---------- SUPPLIED ENTRIES ----------
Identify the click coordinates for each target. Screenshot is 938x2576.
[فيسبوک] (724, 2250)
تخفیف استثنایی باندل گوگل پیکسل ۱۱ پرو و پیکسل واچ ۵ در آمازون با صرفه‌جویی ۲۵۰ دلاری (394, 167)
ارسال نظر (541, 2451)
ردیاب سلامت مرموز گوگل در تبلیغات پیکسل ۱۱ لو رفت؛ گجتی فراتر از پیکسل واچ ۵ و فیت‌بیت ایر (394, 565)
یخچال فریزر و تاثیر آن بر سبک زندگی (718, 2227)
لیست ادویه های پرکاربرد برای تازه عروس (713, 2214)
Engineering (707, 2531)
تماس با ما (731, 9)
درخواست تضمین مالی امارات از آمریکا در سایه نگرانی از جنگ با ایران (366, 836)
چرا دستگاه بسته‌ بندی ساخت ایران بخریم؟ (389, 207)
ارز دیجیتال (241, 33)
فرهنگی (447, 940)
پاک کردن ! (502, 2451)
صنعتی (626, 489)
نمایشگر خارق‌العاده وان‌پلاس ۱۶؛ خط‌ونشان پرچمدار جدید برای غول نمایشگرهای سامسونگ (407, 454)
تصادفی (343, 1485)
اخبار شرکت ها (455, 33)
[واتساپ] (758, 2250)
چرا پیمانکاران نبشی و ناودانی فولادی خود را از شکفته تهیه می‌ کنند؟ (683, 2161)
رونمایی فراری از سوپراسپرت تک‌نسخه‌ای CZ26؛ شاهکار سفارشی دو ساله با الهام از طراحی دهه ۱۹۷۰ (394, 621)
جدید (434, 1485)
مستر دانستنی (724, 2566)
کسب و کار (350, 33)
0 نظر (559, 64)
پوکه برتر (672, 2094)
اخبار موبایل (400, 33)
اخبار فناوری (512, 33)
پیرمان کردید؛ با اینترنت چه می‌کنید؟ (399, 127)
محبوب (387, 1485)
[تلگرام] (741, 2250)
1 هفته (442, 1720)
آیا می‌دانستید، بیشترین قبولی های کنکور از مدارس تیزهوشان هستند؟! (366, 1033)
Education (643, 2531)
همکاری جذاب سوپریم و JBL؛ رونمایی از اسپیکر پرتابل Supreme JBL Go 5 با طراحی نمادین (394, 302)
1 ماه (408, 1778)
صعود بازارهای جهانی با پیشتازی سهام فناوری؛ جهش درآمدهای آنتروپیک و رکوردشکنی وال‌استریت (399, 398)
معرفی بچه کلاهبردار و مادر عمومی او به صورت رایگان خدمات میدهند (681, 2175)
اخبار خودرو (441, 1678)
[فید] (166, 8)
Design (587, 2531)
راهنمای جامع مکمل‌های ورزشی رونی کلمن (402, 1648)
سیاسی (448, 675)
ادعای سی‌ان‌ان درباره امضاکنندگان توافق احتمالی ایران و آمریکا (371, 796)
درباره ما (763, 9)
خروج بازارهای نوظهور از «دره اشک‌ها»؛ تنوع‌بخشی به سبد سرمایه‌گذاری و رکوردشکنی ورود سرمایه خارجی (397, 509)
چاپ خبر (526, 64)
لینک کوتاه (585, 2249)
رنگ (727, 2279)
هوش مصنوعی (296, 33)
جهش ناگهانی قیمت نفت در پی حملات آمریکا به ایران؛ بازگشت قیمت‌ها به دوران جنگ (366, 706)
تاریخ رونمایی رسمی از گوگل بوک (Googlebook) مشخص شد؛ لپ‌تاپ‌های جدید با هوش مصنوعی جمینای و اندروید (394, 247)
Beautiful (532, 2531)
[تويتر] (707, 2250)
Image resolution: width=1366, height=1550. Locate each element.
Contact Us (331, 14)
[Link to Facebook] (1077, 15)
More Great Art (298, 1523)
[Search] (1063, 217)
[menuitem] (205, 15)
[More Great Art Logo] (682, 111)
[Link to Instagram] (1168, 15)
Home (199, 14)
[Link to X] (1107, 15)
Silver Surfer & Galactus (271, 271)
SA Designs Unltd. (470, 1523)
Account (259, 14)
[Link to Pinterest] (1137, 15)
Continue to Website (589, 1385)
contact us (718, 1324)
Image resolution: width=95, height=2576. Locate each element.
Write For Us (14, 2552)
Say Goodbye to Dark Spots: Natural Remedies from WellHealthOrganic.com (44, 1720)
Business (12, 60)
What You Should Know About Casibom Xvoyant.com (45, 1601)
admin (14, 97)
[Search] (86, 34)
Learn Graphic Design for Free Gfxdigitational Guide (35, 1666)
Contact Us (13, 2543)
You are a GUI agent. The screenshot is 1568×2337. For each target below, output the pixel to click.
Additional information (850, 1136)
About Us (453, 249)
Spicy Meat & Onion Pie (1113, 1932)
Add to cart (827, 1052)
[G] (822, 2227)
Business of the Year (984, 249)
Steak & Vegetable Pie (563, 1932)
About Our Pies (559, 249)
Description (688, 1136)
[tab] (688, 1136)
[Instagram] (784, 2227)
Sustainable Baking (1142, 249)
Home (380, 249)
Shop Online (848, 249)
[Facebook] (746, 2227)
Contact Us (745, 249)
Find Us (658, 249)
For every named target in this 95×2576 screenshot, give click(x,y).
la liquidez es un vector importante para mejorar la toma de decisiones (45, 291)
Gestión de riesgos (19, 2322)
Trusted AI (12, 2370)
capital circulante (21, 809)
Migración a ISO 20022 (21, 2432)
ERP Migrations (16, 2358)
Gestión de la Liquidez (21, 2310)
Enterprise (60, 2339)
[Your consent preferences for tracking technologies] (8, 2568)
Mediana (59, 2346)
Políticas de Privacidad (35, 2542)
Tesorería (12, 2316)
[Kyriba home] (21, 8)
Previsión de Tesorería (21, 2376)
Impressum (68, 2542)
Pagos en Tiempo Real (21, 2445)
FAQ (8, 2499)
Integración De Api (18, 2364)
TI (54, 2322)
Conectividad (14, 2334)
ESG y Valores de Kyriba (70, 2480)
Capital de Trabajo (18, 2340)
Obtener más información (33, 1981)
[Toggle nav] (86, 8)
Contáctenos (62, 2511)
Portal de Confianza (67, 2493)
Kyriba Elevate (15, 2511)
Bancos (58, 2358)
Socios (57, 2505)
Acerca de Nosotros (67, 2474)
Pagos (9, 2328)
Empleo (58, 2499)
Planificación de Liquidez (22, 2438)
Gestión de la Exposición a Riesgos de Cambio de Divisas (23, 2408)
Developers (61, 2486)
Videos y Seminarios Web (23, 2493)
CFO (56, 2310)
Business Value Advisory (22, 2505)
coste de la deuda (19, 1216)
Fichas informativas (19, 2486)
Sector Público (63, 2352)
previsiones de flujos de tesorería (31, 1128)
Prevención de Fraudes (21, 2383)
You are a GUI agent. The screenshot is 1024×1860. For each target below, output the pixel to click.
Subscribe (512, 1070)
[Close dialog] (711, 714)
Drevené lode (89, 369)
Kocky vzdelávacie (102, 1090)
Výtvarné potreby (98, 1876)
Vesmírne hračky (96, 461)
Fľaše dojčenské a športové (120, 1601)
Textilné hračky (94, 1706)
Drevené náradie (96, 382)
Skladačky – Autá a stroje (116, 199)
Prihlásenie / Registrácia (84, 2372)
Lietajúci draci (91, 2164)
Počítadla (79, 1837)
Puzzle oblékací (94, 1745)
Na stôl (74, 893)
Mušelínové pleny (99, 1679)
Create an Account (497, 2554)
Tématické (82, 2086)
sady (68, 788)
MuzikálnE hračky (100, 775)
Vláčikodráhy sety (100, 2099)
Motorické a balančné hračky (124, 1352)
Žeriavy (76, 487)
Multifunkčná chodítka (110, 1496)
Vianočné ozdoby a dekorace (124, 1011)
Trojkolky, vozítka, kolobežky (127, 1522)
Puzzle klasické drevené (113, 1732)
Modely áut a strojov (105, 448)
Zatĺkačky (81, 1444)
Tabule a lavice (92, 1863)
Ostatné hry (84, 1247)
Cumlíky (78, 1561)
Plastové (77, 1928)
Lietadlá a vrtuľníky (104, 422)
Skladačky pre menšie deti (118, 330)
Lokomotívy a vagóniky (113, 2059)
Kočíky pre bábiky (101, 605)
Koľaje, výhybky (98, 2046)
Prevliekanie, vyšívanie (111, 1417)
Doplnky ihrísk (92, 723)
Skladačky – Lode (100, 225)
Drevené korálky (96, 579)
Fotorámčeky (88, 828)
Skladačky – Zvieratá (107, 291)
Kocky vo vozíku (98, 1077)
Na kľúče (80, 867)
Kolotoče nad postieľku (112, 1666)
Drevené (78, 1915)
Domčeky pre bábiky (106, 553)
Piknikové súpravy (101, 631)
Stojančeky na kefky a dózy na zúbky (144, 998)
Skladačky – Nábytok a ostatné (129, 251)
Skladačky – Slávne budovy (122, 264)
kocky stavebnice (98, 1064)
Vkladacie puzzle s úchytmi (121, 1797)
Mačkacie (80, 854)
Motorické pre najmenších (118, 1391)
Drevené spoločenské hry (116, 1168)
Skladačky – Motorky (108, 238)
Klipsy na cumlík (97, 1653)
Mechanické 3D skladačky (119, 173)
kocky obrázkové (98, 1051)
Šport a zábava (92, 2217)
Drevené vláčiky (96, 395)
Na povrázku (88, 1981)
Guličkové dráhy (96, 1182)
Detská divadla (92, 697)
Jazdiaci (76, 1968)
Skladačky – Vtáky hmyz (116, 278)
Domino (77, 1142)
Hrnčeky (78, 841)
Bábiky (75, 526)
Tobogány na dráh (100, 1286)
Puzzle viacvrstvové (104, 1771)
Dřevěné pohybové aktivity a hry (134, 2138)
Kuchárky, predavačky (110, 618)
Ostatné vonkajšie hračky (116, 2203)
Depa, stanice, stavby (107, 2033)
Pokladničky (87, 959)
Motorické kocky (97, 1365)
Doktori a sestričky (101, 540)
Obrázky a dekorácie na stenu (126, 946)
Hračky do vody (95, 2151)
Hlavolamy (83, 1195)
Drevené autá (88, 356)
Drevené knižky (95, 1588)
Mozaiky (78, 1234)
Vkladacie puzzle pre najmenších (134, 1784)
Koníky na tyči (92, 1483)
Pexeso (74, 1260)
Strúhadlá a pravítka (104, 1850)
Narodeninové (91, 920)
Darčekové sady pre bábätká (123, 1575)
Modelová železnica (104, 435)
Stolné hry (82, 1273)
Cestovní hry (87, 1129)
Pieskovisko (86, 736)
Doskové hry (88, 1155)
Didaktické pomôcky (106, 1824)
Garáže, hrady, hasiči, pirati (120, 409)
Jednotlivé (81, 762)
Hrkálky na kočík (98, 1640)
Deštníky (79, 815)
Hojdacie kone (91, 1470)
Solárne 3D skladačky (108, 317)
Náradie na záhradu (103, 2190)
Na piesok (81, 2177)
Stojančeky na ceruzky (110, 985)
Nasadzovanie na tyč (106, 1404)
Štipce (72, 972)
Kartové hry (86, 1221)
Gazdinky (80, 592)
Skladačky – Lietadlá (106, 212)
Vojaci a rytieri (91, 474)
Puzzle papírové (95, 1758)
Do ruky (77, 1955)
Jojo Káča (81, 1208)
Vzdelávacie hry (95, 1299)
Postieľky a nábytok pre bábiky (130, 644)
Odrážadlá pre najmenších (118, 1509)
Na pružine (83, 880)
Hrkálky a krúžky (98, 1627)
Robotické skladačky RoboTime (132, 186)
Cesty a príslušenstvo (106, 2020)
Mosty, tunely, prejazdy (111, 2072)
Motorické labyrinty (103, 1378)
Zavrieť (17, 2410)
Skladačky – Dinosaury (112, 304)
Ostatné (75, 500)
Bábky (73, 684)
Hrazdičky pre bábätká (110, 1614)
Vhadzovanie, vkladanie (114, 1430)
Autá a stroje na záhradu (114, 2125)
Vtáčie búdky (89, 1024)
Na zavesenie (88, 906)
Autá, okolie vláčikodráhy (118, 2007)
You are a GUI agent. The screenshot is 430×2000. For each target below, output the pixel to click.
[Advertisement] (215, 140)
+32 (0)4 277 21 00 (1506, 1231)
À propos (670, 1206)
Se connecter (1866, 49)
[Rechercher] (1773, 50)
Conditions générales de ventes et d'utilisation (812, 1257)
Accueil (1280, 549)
----------
» WHAT IS BEING ASKED: Show the lines where the word "Kyriba" appears in the entries.

» EXERCISE SOLUTION:
[Kyriba home] (21, 8)
ESG y Valores de Kyriba (70, 2480)
Kyriba Elevate (15, 2511)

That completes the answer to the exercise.